Según la ve Orly Beigel, la música tiene el poder de tornar melancólico al escucha, pero también de darle “esa fuerza, esa alegría” que necesita para salir de entre las sombras.

“Yo tengo una carrera que me ha dado un alimento a mi alma… no solamente por la música per se, sino por la gran oportunidad de conocer a estos maestros y maestras, a estos cantantes, mujeres, a músicos únicos que han transformado la cultura del planeta.”

Beigel lamenta que el grupo de Segunda Generación al que llegó a pertenecer, y que ayudó a revivir en algún momento, se encuentre inactivo, pues es consciente de su valor, no solo como herramienta terapéutica sino en la preservación de la memoria, sobre todo ahora, cuando los negacionistas pululan y, al parecer, los libros de historia no bastan. “¡Que me vengan a decir a mí que el Holocausto no ocurrió!”

El libro

Sobre Cosas que nunca hablé con mi madre, Beigel dice que “todos los escritores, incluyéndome a mí (…), han tenido una gran valentía para plasmar en este libro lo que más les ha dolido en su infancia y juventud, y lo importante de su relación cono el personaje que es una madre. No hay un personaje más importante (…), la madre es única.”

Seguramente no es la única, entre los autores del libro, que querría hablar con su madre una vez más, para decirle “que la extraño profundamente. Extraño sus caricias, que tenían un calor y una fuerza (…); extraño su pastel de naranja (…). Y le preguntaría todas esas preguntas que quedaron sin respuesta.”

También querría “que sepa que siempre la he celebrado; que siempre le he hecho homenajes; que cuento de ella para mantener su memoria viva; que no sienta que todo lo que escribí aquí, de lo que nunca hablé con ella y lo que nunca hablé en público es un acto de ingratitud: es un acto de amor.”

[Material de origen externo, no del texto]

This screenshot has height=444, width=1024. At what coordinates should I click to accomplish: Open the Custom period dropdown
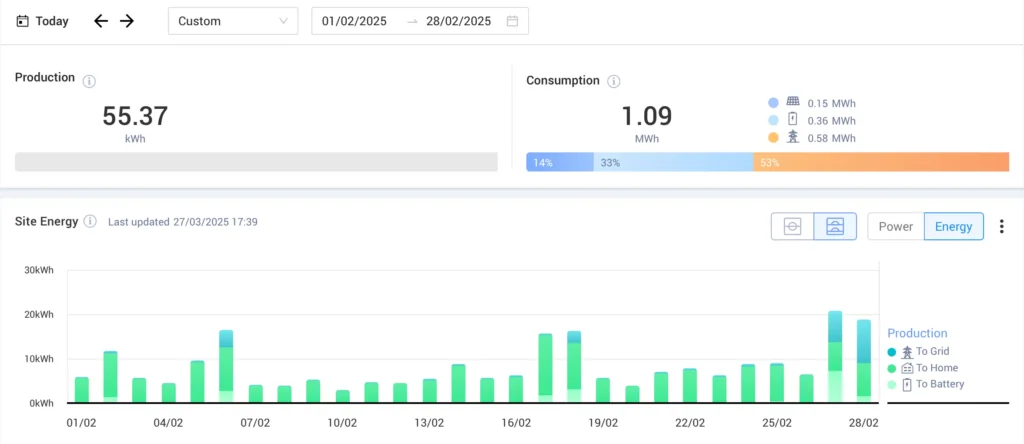[x=233, y=21]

La conversación se acerca a su fin. En la pantalla, detrás de ella, relumbra lo que pareciera una sala de trofeos, con lunas que conmemoran grandes eventos, carteles promocionales, discos… pero sus trofeos más preciados son otros. “La amistad entrañable con algunos de mis artistas. Yo te puedo decir hoy que Ute Lemper y yo somos íntimas amigas, y que gracias a ella voy a ir a Alemania por primera vez.”

Las últimas líneas

Su madre (y también su padre) han estado ahí, detrás de cada triunfo, y ella les ha dedicado cada concierto, cada evento, porque sabe que, al menos en parte, a ellos se debe. Quizá haya sido eso una parte importante de su proceso de saldar cuentas con los monstruos de un pasado heredado y, también, de uno vivido en carne propia. Un proceso interminable, según sus propias palabras.

Antes de despedirse, Beigel nos obsequia las últimas líneas de su texto, incluido en Cosas que nunca hablé con mi madre:

“Hoy, ya no custodio a mi madre, sino atesoro su recuerdo entrañable y honro su memoria como sobreviviente del Holocausto. Hoy, ya no pago su melancolía. Hoy, ya no me debe ni le debo disculpas. Porque sé que cada una está sola y que solas estamos juntas. Con independencia pero lado al lado. Hoy, no es tiempo ya de hablar desde el dolor sino solo desde el amor. Hoy, soy yo.”